Pursuant to Section 2.1(c) of the Credit Agreement, the Borrower has requested a Revolving Credit Increase in an aggregate principal amount equal to $50,000,000 and certain other modifications to the Credit Agreement (the “Revolving Credit Increase”), and (i) JPMorgan Chase Bank, N.A. (the “New Lender”) has agreed to provide such Revolving Loan Commitments and (ii) the Lenders, by act of Required Lenders have agreed to such modifications, as more fully set forth herein, and subject to the terms and conditions set forth herein.
AGREEMENTS
To induce the Lenders to enter into this Agreement, and in consideration of the premises and for other good and valuable consideration, the receipt and adequacy of which are hereby acknowledged, the parties hereto agree as follows:
1. Recitals. The above Recitals are acknowledged by the parties as true and correct and are incorporated in this paragraph by reference.
2. Defined Terms. All capitalized terms used herein and not otherwise defined herein shall have the meanings given to such terms in the Credit Agreement.
3. | Revolving Credit Increase. |
(a) On the First Amendment Effective Date, the New Lender agrees, subject to the terms and conditions hereof, to provide the Revolving Credit Increase in Dollars to the Borrower in the principal amount of $50,000,000 and the Revolving Credit Increase shall become part of the Revolving Loan Commitments.

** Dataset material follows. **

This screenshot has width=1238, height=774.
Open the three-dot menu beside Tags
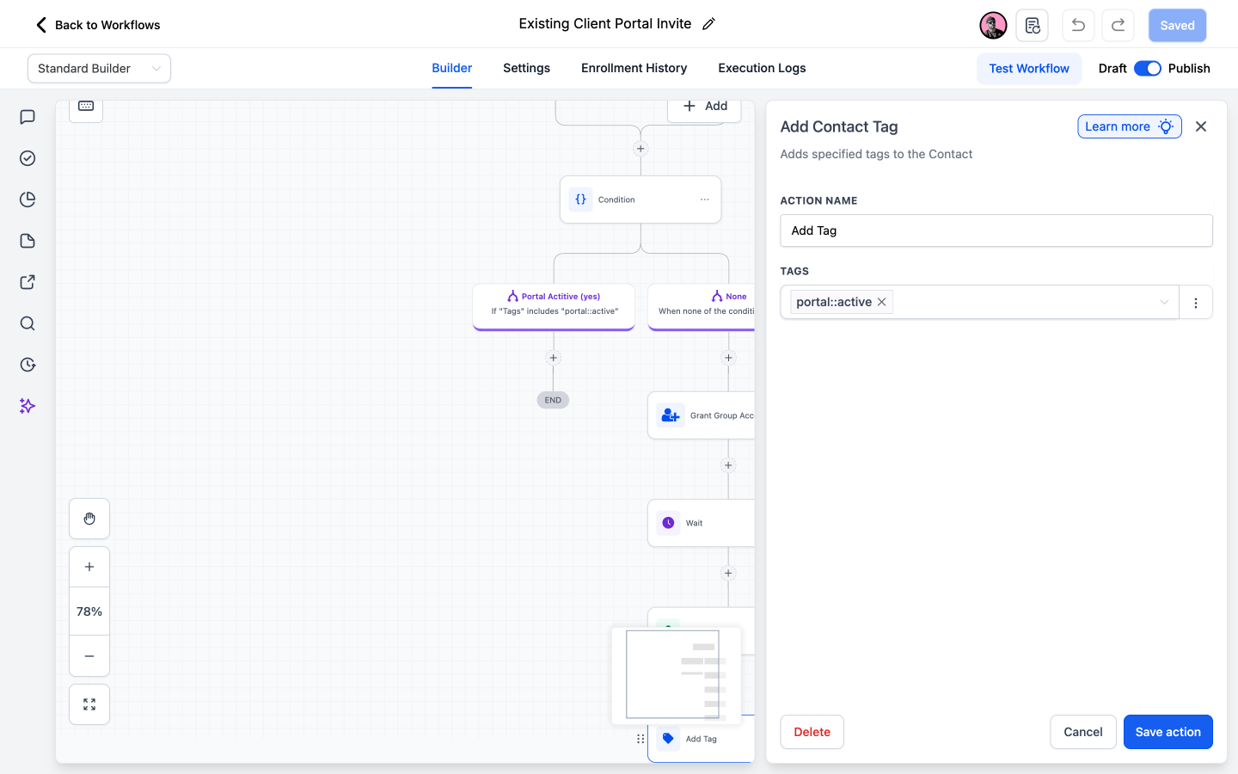pos(1196,303)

(b) On the First Amendment Effective Date, each existing Lender having a Revolving Loan Commitment immediately prior to such increase is deemed to have assigned to the New Lender in respect of such increase, and the New Lender is deemed to have assumed, a portion of such Xxxxxx’s participations hereunder in outstanding Letters of Credit and Swing Line Advances such that the percentage of the aggregate outstanding (1) participations in such Letters of Credit and (2) participations in Swing Line Advances, will, in each case, equal each Lender’s Pro Rata Share thereof (after giving effect to the Revolving Credit Increase) and (B) the Lenders shall make such payments among themselves as the Agent may reasonably request to the extent necessary to keep the outstanding Revolving Credit Advances ratable with any revised Pro Rata Shares arising from such Revolving Credit Increase, and the Borrower shall pay to the applicable Lenders any amounts required to be paid pursuant to Section 2.5(e) of the Credit Agreement in connection with such payments among the Lenders as if such payments were effected by prepayments of Revolving Credit Advances.

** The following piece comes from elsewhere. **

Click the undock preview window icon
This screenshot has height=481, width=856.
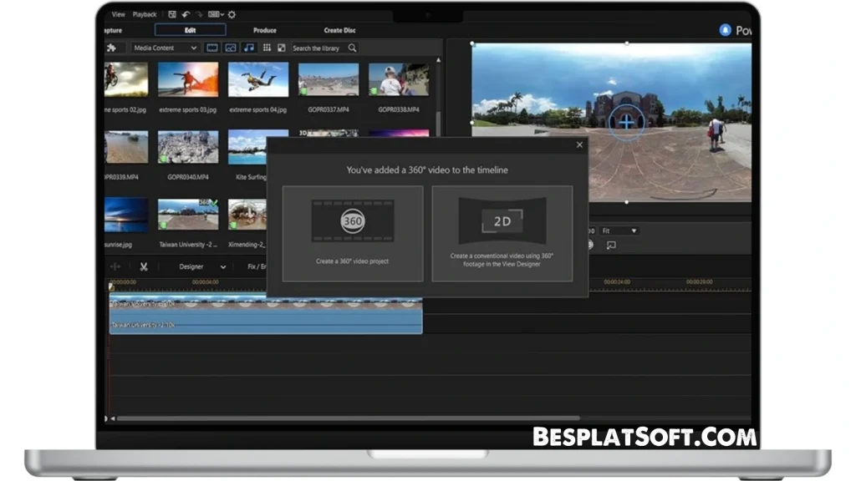click(611, 245)
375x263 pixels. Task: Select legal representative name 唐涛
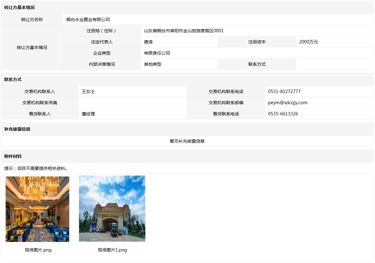(148, 42)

(c) The Revolving Credit Increase is being incurred under the fixed-dollar basket set forth in Section 2.1(c) of the Credit Agreement, which, after giving effect to this Agreement, shall be reduced to $0.
4. | Amendments to Credit Agreement. |
(a) The Credit Agreement (inclusive of Annex B only) is amended and restated in its entirety to read as set forth on Exhibit A attached hereto.

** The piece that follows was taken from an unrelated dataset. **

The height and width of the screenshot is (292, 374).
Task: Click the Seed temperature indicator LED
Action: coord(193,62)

(b) Annex A of the Credit Agreement is amended and restated in its entirety to read as set forth on Exhibit B attached hereto.
(c) Annex C of the Credit Agreement is amended and restated in its entirety to read as set forth on Exhibit C attached hereto.
(c) Annex D of the Credit Agreement is amended and restated in its entirety to read as set forth on Exhibit D attached hereto.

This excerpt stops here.